Gilthorpe points out that other technologies, such as renewable energy, have a clear investment case, including an identifiable return on capital, something the SAF industry lacks, she believes.
“We need investors who are prepared to choose [SAF] rather than other very investable propositions,” she says.
A price stability mechanism would help achieve this, she says, alongside clear commitments from the government and refining industry.
The scale of the problem was laid out by Russ Dunn, chief technology officer at GKN, who points out that all the planned investments in SAF over the next decade will only deliver around 4-5% of the total volume required by the industry.
Paul Stein, his counterpart at Rolls-Royce, says that “the market won’t appear naturally, you have to force it into being” whether through a blending mandate or fuel subsidy. “The market needs to be stimulated by regulation,” he says.

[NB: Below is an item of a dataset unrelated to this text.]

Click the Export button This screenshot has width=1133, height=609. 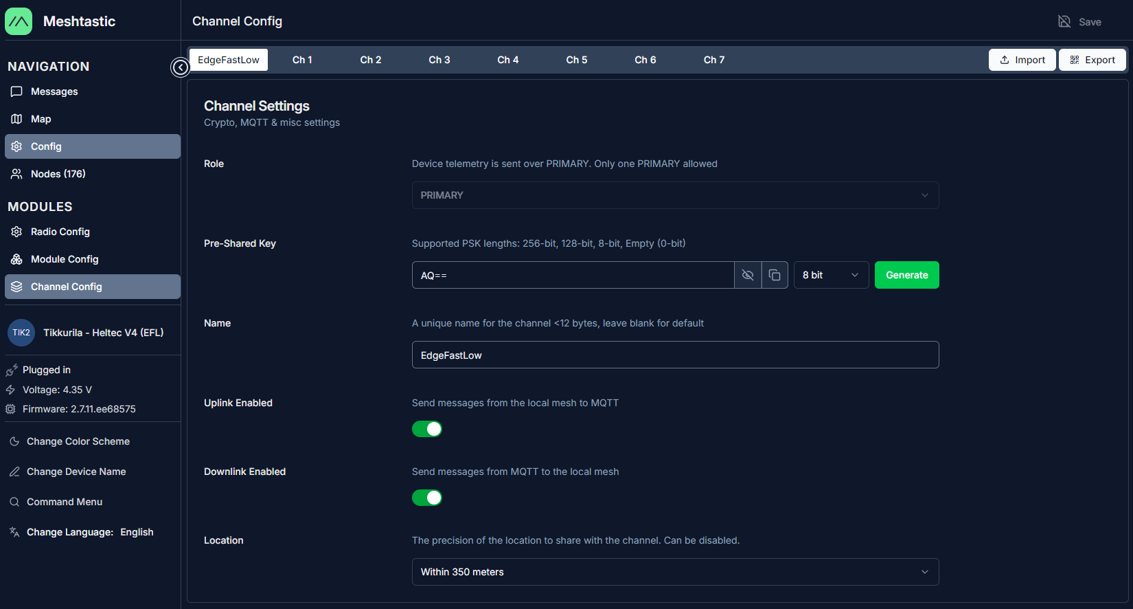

But he believes the industry will “find ways of drawing down the price”, potentially through new means of SAF production.
Rolls-Royce recently announced that all its engines will be qualified to run on 100% SAF by 2023. Its Pearl business aviation engines and Trent XWB for the Airbus A350 have already been flight tested on 100% SAF, and today were joined by the Trent 1000.
Installed on the engine manufacturer’s Boeing 747 flying testbed, the powerplant carried out at successful 3h 54min sortie from Tucson airport in Arizona running solely on SAF. The jumbo’s remaining three RB211 engines ran on standard jet fuel.
“Initial indications confirm there were no engineering issues, providing further proof of the fuel’s suitability for commercial use,” says Rolls-Royce.
The majority of commercial engines are qualified to run on 50% SAF blends. Trent 1000s are an option on the Boeing 787s.